PRAGA: Prototype-aware Graph Adaptive Aggregation for Spatial Multi-modal Omics Analysis

TL;DR

A novel spatial multi-modal omics resolved framework, termed Prototype-aware Graph Adaptative Aggregation for Spatial Multi-modal Omics Analysis (PRAGA), which constructs a dynamic graph to capture latent semantic relations and comprehensively integrate spatial information and feature semantics.

Abstract

Spatial multi-modal omics technology, highlighted by Nature Methods as an advanced biological technique in 2023, plays a critical role in resolving biological regulatory processes with spatial context. Recently, graph neural networks based on K-nearest neighbor (KNN) graphs have gained prominence in spatial multi-modal omics methods due to their ability to model semantic relations between sequencing spots. However, the fixed KNN graph fails to capture the latent semantic relations hidden by the inevitable data perturbations during the biological sequencing process, resulting in the loss of semantic information. In addition, the common lack of spot annotation and class number priors in practice further hinders the optimization of spatial multi-modal omics models. Here, we propose a novel spatial multi-modal omics resolved framework, termed PRototype-Aware Graph Adaptative Aggregation for Spatial Multi-modal Omics Analysis (PRAGA). PRAGA constructs a dynamic graph to capture latent semantic relations and comprehensively integrate spatial information and feature semantics. The learnable graph structure can also denoise perturbations by learning cross-modal knowledge. Moreover, a dynamic prototype contrastive learning is proposed based on the dynamic adaptability of Bayesian Gaussian Mixture Models to optimize the multi-modal omics representations for unknown biological priors. Quantitative and qualitative experiments on simulated and real datasets with 7 competing methods demonstrate the superior performance of PRAGA. Code is available at https://github.com/Xubin-s-Lab/PRAGA.

Figures (4)

• Figure 1: Visualization of adjacency graph of random anchor spots on the Human Lymph Node dataset. (a) highlights the spots with the same cell type as the anchor spots. (b) and (c) shows the related spots found by spatial and feature adjacency K-nearest neighbor (KNN) graphs, respectively. (d) shows the potential relevant spots revealed by our proposed dynamic omic-specific graph.
• Figure 2: The framework of the proposed PRAGA. A learnable feature graph is used to explore the potential correlations between spots.
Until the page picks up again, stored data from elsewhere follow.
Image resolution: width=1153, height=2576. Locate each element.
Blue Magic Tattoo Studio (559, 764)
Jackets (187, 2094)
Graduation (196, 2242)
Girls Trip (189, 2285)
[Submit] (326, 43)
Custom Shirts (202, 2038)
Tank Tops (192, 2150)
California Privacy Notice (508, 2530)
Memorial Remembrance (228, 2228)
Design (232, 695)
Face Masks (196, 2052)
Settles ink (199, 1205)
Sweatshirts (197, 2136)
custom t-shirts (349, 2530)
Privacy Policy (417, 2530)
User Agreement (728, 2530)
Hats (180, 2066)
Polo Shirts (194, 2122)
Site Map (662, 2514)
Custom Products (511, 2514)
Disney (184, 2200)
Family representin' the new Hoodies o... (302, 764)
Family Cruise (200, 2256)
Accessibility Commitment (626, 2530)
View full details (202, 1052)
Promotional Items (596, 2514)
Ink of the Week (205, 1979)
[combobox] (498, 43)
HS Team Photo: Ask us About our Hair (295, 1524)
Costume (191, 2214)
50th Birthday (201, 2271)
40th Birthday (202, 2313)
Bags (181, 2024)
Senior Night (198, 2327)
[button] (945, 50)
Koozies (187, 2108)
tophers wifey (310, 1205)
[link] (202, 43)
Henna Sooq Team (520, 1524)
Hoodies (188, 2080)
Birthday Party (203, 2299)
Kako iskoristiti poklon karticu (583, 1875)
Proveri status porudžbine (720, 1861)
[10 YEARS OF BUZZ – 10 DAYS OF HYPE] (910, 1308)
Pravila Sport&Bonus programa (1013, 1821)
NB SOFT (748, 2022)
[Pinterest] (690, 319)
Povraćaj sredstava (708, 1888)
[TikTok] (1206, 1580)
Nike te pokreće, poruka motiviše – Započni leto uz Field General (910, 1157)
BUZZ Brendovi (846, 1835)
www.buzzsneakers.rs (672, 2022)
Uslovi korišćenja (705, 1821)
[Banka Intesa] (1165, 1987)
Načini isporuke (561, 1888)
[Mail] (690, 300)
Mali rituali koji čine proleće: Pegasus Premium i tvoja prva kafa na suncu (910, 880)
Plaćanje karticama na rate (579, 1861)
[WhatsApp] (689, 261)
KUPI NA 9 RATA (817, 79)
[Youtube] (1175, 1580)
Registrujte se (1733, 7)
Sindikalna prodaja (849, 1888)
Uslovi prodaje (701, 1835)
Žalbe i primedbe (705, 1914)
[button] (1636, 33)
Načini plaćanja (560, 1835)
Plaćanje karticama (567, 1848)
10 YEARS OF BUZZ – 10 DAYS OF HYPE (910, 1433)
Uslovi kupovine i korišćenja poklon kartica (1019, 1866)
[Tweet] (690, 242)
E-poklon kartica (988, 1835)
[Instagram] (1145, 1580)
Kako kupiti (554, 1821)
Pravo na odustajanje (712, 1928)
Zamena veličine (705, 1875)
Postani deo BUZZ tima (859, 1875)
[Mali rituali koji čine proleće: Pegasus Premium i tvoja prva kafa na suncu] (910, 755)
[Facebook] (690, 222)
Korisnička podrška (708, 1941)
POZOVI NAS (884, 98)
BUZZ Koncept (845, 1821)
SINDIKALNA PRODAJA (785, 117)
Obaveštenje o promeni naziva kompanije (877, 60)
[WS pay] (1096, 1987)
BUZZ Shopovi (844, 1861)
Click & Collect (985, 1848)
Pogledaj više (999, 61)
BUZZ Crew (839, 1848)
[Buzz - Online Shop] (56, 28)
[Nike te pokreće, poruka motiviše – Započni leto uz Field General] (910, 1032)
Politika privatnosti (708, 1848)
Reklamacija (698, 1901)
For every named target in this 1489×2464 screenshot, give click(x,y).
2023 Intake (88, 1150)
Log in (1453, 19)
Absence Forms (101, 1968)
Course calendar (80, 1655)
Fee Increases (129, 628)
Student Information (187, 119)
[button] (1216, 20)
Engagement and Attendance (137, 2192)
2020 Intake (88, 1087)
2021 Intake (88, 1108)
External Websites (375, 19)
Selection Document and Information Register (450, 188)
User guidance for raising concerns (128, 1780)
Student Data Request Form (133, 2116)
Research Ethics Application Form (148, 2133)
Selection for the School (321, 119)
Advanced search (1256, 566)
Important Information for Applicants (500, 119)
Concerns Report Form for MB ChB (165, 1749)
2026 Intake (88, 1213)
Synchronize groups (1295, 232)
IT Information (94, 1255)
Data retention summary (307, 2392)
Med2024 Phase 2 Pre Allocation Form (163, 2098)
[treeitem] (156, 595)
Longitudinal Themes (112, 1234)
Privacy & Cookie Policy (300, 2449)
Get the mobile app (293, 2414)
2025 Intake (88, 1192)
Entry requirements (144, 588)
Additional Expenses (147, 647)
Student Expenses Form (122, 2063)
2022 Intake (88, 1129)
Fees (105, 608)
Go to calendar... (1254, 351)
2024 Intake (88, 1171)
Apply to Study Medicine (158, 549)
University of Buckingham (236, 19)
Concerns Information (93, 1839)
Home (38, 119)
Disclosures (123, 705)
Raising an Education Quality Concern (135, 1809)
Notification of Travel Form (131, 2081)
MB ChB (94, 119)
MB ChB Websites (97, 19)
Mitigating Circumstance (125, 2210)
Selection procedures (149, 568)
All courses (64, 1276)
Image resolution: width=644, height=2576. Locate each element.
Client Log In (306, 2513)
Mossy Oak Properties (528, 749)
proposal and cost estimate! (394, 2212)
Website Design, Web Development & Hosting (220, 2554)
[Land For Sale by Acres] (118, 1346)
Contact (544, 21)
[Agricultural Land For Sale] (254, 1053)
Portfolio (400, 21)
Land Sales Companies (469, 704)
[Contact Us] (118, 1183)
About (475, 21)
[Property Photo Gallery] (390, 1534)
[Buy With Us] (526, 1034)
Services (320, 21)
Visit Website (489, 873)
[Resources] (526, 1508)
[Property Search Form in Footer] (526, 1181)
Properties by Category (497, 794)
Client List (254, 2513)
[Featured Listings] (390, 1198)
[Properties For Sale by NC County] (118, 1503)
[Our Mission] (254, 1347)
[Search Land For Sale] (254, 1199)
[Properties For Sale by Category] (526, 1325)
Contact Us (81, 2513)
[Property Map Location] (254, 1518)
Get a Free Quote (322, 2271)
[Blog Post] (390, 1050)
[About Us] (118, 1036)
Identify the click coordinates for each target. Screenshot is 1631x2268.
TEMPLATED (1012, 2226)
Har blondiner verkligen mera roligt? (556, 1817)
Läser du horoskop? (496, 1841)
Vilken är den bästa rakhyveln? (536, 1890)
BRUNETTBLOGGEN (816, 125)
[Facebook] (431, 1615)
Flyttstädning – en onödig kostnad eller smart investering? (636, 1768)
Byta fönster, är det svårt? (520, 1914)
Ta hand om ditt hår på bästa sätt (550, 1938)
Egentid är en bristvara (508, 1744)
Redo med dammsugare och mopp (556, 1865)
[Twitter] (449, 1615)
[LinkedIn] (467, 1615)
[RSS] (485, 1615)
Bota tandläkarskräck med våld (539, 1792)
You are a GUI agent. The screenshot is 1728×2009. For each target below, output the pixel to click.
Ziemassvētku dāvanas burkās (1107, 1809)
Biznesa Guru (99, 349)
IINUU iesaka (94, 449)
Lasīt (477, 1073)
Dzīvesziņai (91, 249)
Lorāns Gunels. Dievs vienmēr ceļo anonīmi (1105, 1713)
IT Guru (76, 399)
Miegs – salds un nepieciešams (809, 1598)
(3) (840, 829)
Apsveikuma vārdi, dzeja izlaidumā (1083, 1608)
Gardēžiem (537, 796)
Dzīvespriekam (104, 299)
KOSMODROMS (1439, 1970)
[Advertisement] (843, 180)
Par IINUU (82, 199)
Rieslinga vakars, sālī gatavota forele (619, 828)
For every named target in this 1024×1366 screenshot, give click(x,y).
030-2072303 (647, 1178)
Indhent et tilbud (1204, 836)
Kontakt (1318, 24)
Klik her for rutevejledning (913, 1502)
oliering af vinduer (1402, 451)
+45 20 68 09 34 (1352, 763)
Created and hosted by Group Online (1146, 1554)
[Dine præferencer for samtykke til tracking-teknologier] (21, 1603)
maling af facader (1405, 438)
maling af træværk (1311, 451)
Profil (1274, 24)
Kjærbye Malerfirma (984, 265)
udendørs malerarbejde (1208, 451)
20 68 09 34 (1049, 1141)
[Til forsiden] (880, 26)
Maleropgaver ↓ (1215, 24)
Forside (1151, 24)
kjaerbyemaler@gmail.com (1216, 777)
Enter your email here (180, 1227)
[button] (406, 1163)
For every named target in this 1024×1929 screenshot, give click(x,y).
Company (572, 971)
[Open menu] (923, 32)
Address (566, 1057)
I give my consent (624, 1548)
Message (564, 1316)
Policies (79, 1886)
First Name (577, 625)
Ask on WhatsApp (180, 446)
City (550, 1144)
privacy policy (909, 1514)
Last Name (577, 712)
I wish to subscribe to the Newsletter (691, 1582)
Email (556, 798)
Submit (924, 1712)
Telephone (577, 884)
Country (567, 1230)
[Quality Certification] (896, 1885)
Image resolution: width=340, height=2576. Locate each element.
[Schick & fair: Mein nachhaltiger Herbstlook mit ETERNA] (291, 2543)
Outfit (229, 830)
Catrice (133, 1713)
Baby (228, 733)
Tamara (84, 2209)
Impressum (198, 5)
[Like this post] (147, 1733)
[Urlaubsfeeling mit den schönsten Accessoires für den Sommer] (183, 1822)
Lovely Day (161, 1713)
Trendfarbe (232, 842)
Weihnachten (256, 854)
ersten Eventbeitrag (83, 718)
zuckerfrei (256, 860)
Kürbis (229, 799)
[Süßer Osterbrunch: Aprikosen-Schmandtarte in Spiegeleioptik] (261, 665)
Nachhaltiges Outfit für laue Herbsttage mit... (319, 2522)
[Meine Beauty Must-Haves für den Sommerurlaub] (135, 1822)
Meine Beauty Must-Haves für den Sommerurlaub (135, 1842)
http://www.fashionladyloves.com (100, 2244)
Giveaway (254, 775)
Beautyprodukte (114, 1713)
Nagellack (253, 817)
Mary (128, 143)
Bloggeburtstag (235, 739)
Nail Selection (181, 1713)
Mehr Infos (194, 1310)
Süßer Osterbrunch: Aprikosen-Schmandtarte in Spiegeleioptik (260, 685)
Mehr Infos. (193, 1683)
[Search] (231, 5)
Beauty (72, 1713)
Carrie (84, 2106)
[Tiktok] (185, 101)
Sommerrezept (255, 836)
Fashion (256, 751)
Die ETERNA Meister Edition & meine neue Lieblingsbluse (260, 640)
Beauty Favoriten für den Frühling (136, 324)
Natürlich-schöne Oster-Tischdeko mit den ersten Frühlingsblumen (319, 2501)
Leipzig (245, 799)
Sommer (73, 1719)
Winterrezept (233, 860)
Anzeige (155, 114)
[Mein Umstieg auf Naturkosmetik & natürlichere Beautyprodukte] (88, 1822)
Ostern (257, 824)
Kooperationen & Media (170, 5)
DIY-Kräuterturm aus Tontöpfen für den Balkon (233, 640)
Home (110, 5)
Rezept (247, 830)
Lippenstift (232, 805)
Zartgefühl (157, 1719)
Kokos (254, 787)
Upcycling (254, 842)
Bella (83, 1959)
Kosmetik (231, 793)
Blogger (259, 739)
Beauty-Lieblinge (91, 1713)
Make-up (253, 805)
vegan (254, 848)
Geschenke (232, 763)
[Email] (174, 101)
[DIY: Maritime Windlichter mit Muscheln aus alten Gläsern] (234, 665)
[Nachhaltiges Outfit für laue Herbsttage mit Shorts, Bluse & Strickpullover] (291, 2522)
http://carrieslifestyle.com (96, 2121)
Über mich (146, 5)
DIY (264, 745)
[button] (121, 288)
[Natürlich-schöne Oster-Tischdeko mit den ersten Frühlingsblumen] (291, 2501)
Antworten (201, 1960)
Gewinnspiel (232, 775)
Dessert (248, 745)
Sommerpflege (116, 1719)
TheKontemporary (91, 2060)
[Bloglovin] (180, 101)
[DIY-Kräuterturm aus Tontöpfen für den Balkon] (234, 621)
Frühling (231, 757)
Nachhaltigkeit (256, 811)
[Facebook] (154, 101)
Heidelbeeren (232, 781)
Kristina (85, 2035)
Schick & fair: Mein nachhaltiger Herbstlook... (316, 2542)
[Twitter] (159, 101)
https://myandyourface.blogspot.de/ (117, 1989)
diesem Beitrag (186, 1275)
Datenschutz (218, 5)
The comprehensive representations of multi-modality (RNA, Protein) are obtained by aggregating modality-specific encodings, which GCNs calculate with linear combinations of learnable feature graphs and spatial adjacency graphs. The entire model is trained with a modality-specific reconstruction loss and a dynamic cluster prototype contrastive loss for the latent representation, where clusters are obtained via a Gaussian Mixture Model and optimized via split and merge operations.
• Figure 3: Visualization of qualitative experimental results on real datasets SPOTS mouse spleen (SPOTS) and mouse thymus stereo-CITE-seq (CITE).
• Figure 4: Effects of exponential moving average speed $\alpha$, temperature $\tau$ in $\mathcal{L}_{dpcl}$, and weight $\beta$ for $\mathcal{L}_{dpcl}$ on PRAGA performance measured by nine different metrics.